In what are non-coding regions of DNA? post we have briefly explained about amount of DNA and coding and non-coding regions of DNA.
The vertebrates with the greatest amount of DNA per cell are amphibians, which are surely less complex than humans in their structure and behaviour. The unicellular protozoa species Amoeba dubia has 200 times more DNA per cell than humans.
Many plant species also have considerably more DNA per cell than humans have. For example, tulips have 10 times as much DNA per cell as humans. The DNA content per cell also varies considerably between closely related species.
All insects or all amphibians would appear to be similarly complex, but the amount of haploid DNA in species within each of these phylogenetic classes varies by a factor of 100. The genomes of higher eukaryotes contain large amounts of noncoding DNA. For example, only a small portion of the β-globin gene cluster of humans, about 80 kb long, encodes protein.
Non-coding Regions of DNA
Moreover, compared with other regions of vertebrate DNA, the β-globin gene cluster is unusually rich in protein-coding sequences, and the introns in globin genes are considerably shorter than those in many human genes.
In contrast, a typical 80-kb stretch of DNA from the yeast S. cerevisiae, a single-celled eukaryote contains many closely spaced protein-coding sequences without introns and relatively much less noncoding DNA.
Of the 94 percent of human genomic DNA that has been sequenced, only ≈1.5 percent corresponds to protein-coding sequences (exons). Most human exons contain 50–200 base pairs, although the 3’ exon in many transcription units is much longer.
Human introns vary in length considerably. Although many are ≈90 bp long, some are much longer; their median length is 3.3 kb. Approximately one-third of human genomic DNA is thought to be transcribed into pre-mRNA precursors, but some 95 percent of these sequences are in introns, which are removed by RNA splicing.

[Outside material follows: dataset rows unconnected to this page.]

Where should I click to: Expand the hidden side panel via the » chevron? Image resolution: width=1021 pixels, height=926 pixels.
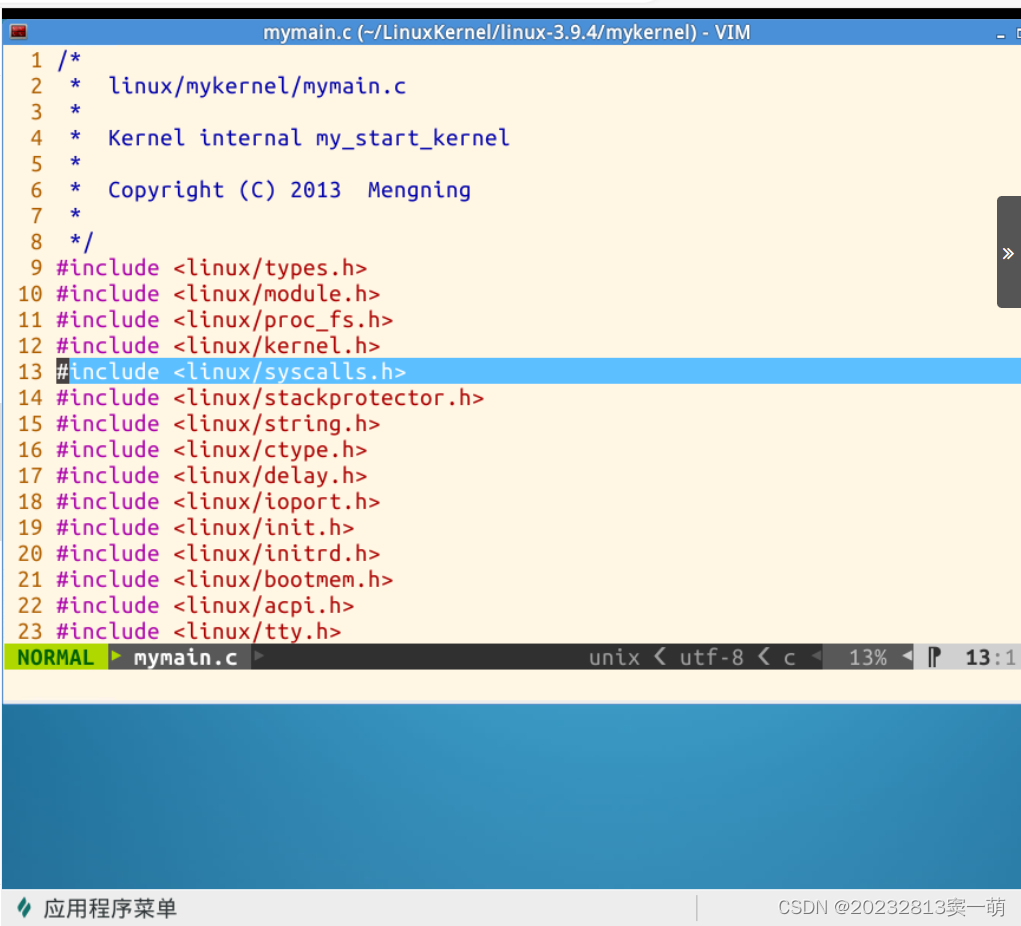click(x=1007, y=253)
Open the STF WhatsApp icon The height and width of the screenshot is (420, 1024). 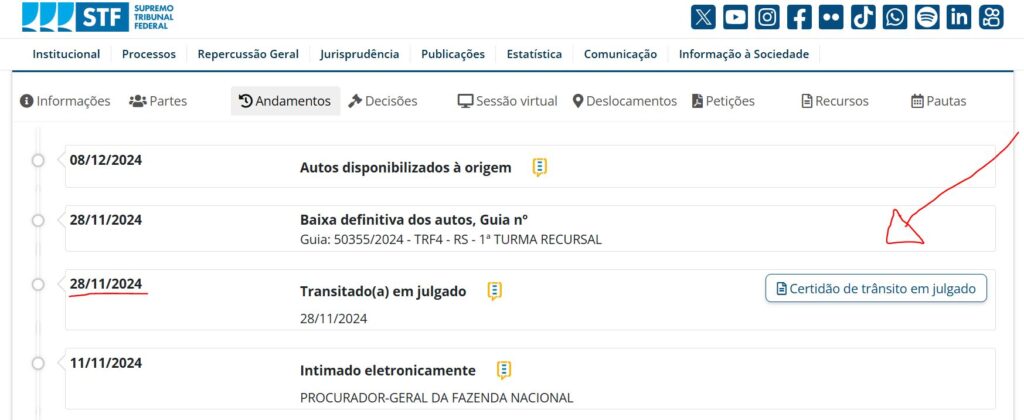[895, 17]
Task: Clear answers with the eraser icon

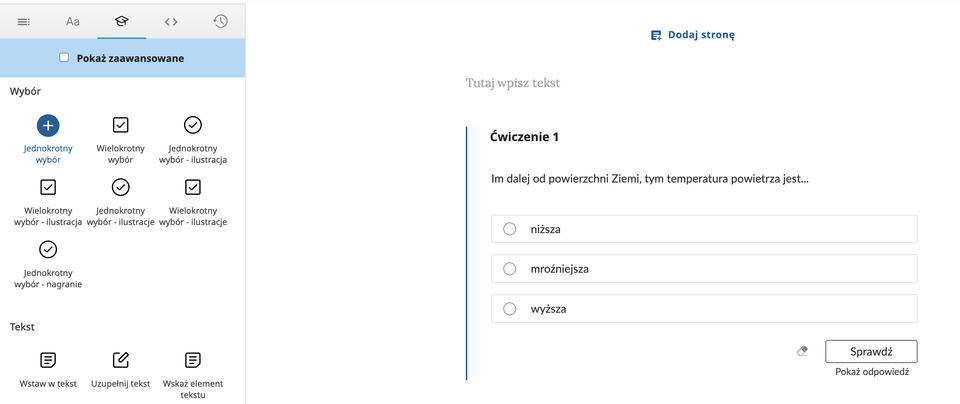Action: (802, 351)
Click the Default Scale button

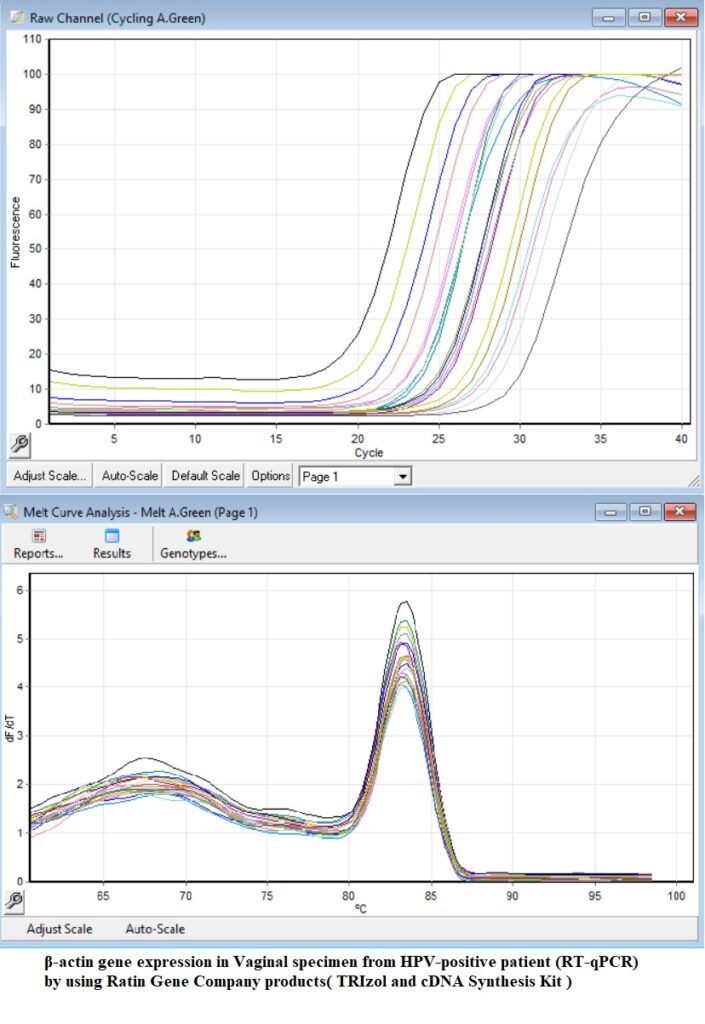click(205, 476)
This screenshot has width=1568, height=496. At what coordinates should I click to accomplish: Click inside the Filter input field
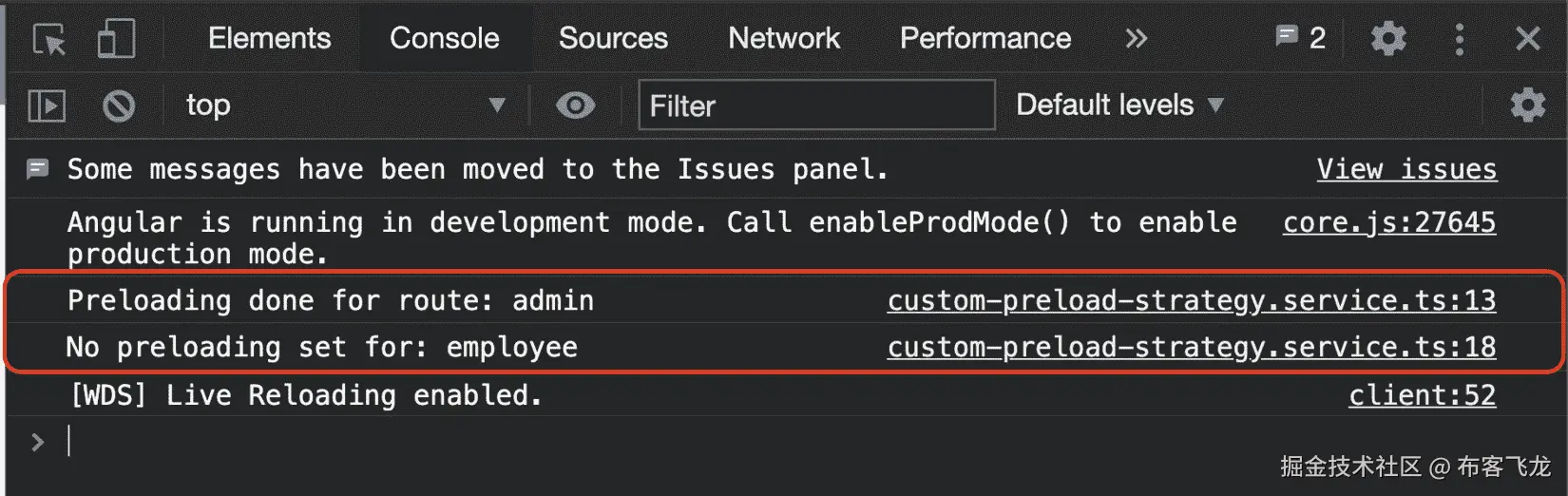tap(816, 105)
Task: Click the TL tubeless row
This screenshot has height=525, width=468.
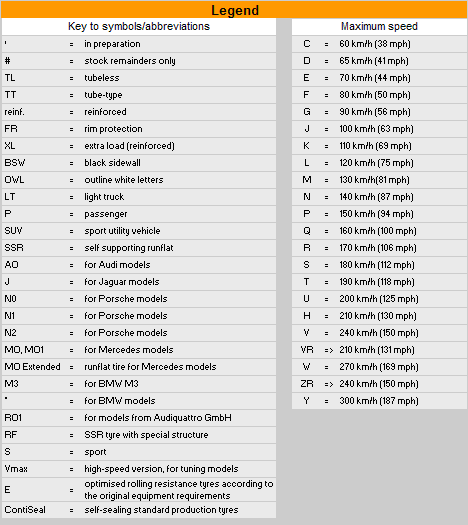Action: [x=139, y=78]
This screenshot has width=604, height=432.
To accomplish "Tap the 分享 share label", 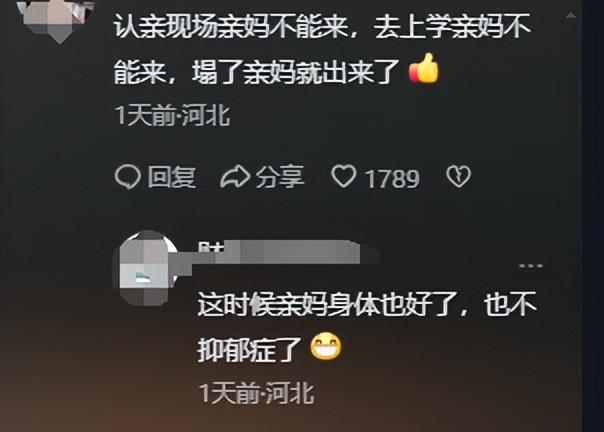I will (280, 177).
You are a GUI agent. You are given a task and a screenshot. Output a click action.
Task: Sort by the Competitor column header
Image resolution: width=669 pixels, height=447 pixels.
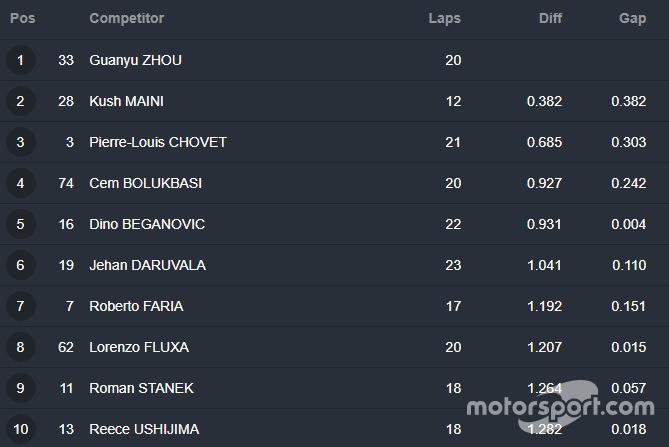tap(126, 19)
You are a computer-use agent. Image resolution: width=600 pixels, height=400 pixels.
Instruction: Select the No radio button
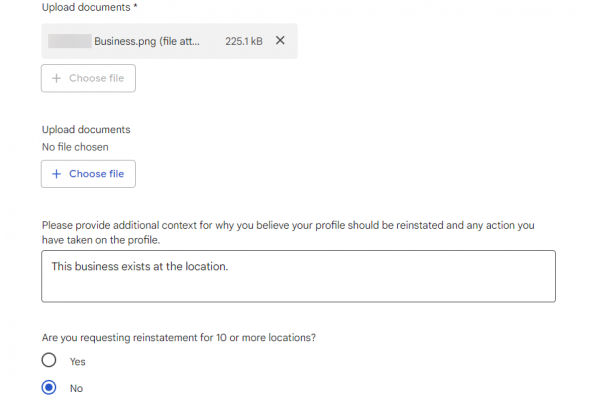coord(49,388)
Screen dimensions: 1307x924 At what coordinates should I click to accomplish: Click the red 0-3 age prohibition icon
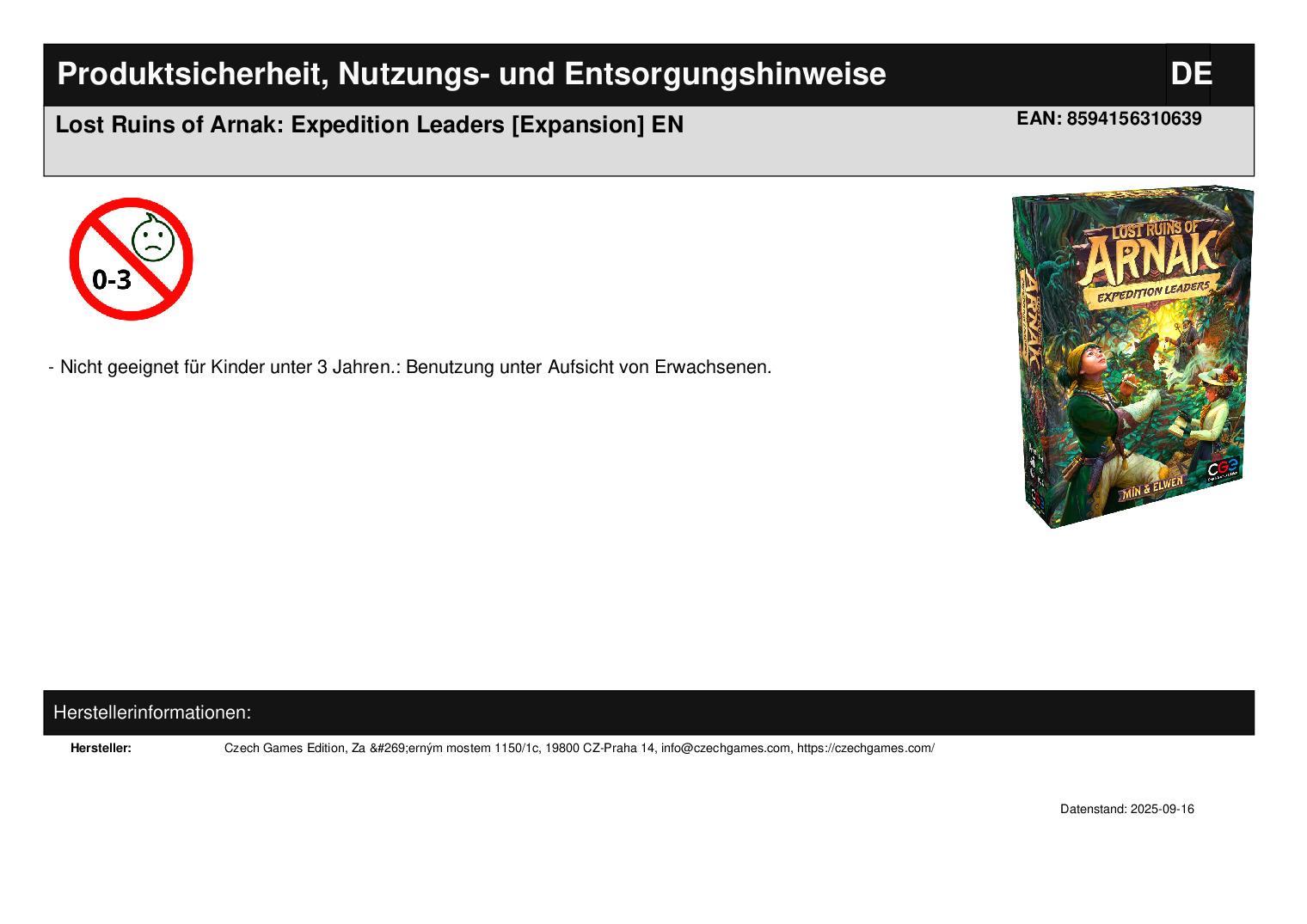[x=131, y=259]
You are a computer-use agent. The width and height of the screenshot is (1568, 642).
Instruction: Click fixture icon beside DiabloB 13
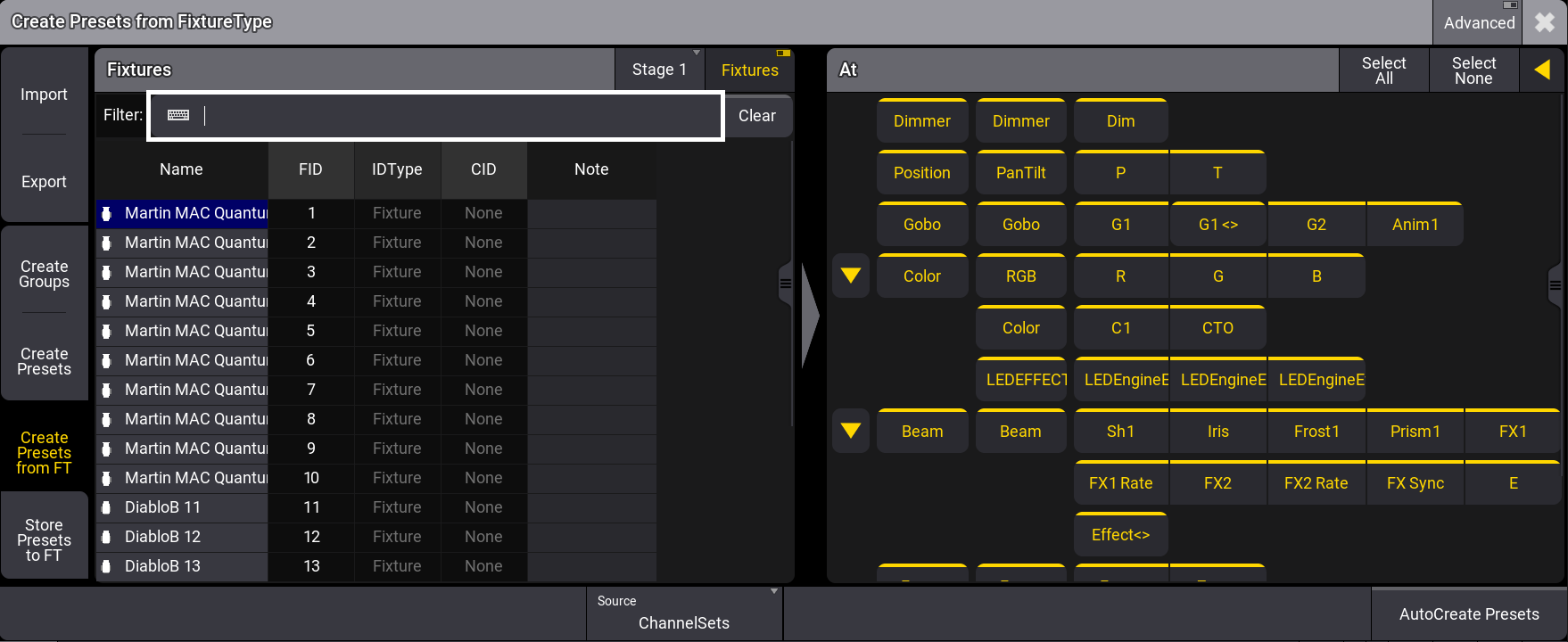pos(107,566)
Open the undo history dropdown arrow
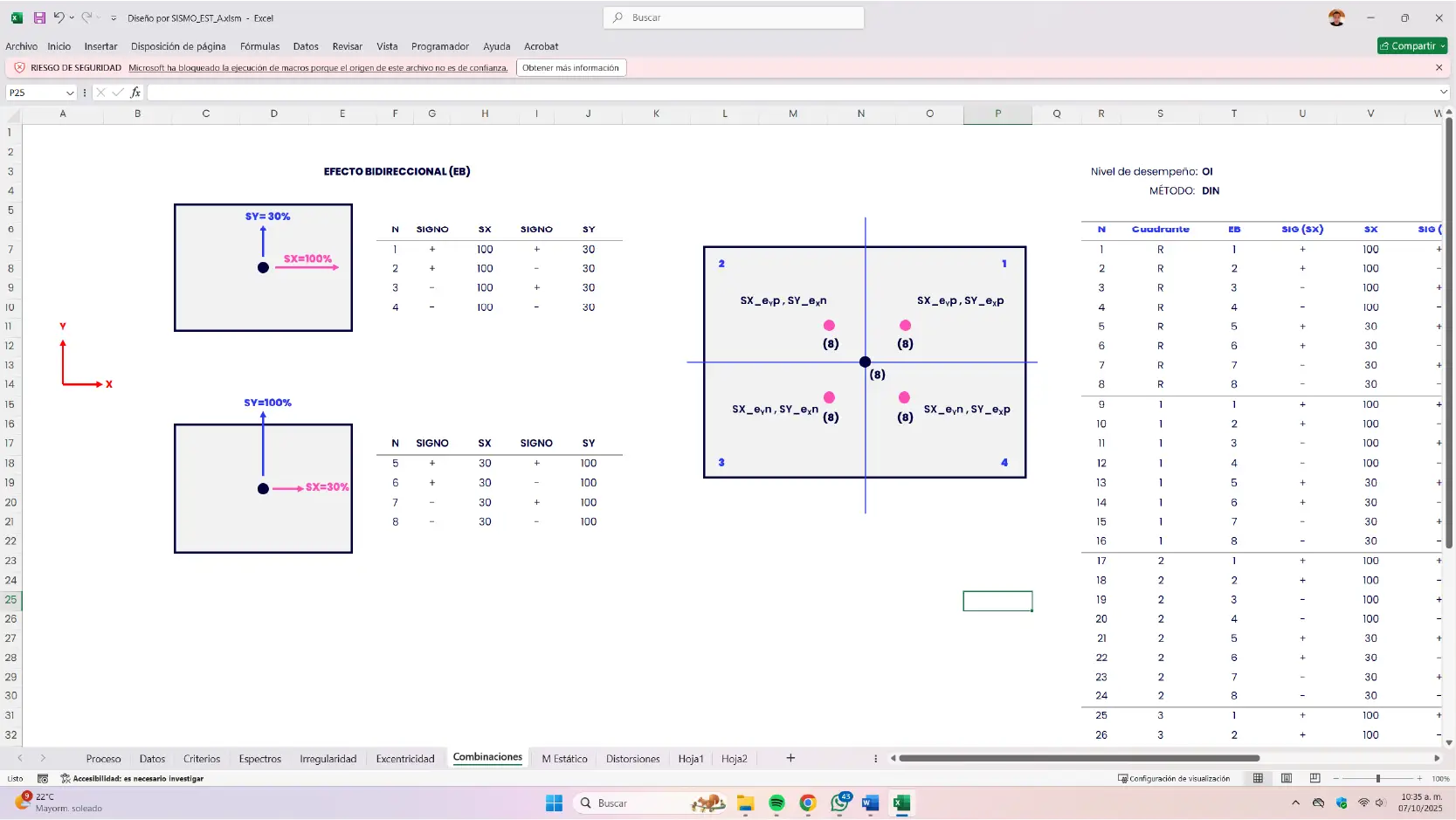The width and height of the screenshot is (1456, 820). click(72, 17)

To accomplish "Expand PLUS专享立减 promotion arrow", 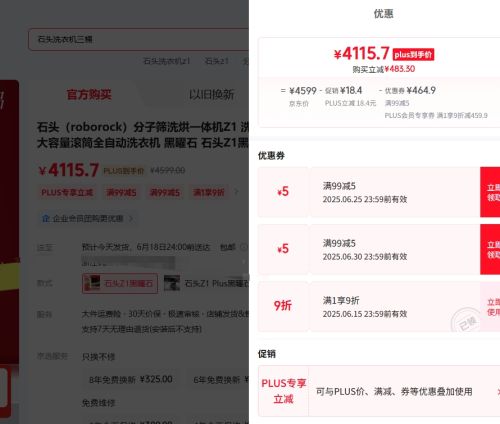I will pyautogui.click(x=498, y=391).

Different selective pressures during evolution may account, at least in part, for the remarkable difference in the amount of non-functional DNA in unicellular and multicellular organisms.
For example, microorganisms must compete for limited amounts of nutrients in their environment, and metabolic economy thus is a critical characteristic.
Since synthesis of non-functional (i.e., noncoding) DNA requires time and energy, presumably there was selective pressure to lose non-functional DNA during the evolution of microorganisms.
On the other hand, natural selection in vertebrates depends largely on their behaviour. The energy invested in DNA synthesis is trivial compared with the metabolic energy required for the movement of muscles; thus there was little selective pressure to eliminate non-functional DNA in vertebrates.